For more information on what qualifies as a trade or business, see Determining your qualified trades or businesses in Publication 535.

Rental real estate enterprise safe harbor

Solely for the purposes of 199A, a safe harbor is available to individuals and owners of passthrough entities. Under the safe harbor a rental real estate enterprise will be treated as a trade or business for purposes of the QBI deduction. For more information on the safe harbor see Notice 2019-07 PDF.

Taxpayers may still treat rental real estate that doesn't meet the requirements of the safe harbor as a trade or business for purposes of the QBI deduction if it is a section 162 trade or business.

Qualified business income

QBI is the net amount of qualified items of income, gain, deduction and loss from any qualified trade or business, including income from partnerships, S corporations, sole proprietorships, and certain trusts. These includable items must be effectively connected with the conduct of a trade or business within the United States. Count only items in taxable income. Generally, in computing QBI, account for any deduction attributable to the trade or business.

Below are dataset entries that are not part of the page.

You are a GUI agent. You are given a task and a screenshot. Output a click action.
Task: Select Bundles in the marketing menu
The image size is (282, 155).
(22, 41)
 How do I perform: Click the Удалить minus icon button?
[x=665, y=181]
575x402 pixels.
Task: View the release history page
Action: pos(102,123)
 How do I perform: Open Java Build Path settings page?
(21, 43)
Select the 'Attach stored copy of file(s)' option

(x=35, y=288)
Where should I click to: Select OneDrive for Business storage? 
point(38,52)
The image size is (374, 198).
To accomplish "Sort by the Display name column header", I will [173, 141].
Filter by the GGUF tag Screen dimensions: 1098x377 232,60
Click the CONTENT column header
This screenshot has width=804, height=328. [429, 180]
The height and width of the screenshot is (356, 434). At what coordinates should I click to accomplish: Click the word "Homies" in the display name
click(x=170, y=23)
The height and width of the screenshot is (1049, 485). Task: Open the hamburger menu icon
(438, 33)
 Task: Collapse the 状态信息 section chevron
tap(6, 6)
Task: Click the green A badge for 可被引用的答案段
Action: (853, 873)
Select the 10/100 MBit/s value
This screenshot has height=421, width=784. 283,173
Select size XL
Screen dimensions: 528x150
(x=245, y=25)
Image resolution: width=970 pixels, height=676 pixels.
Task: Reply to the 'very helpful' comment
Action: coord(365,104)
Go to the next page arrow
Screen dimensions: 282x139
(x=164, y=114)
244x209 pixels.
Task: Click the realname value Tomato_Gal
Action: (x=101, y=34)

This includes, but is not limited to, the deductible part of self-employment tax, self-employed health insurance, and deductions for contributions to qualified retirement plans (such as SEP, SIMPLE and qualified plan deductions).

QBI doesn't include any of the following.

  • Items not properly includible in income, such as losses or deductions disallowed under the basis, at-risk, passive loss or excess business loss rules.
  • Investment items such as capital gains or losses, or dividends.
  • Interest income not properly allocable to a trade or business.
  • Wage income.
  • Income not effectively connected with the conduct of business within the U.S. (For more information, go to IRS.gov/eci).
  • Commodities transactions or foreign currency gains or losses.
  • Income, loss, or deductions from notional principal contracts.
  • Annuities (unless received in connection with the trade or business).
  • Amounts received as reasonable compensation from an S corporation.
  • Amounts received as guaranteed payments from a partnership.
  • Payments received by a partner for services other than in a capacity as a partner.
  • Qualified REIT dividends.
  • Qualified PTP income.

Information for computing the qualified business income deduction

The Form 1040 Instructions and Publication 535 provide worksheets to compute the deduction. Use the Form 1040 instructions if:

  1. The taxpayer has QBI, qualified REIT dividends or qualified PTP income;
  2. 2018 taxable income before QBI deduction isn't more than $157,500 ($315,000 if married filing jointly); and
  3. The taxpayer isn't a patron in a specified agricultural or horticultural cooperative.

Use Publication 535 if:

  1. The taxpayer has QBI, qualified REIT dividends or qualified PTP income, and
  2. 2018 taxable income before QBI deduction is more than $157,500 ($315,000 if married filing jointly); or
  3. The taxpayer is a patron in a specified agricultural or horticultural cooperative.

Cooperatives

Specified agricultural or horticultural cooperatives are allowed a deduction for income attributable to domestic production activities that is similar to the domestic production activities deduction under former section 199. Specified agricultural or horticultural cooperatives are cooperatives, to which Part I of subchapter T applies, that are engaged in the manufacturing, production, growth or extraction in whole or significant part of any agricultural or horticultural product, or in the marketing of agricultural or horticultural products.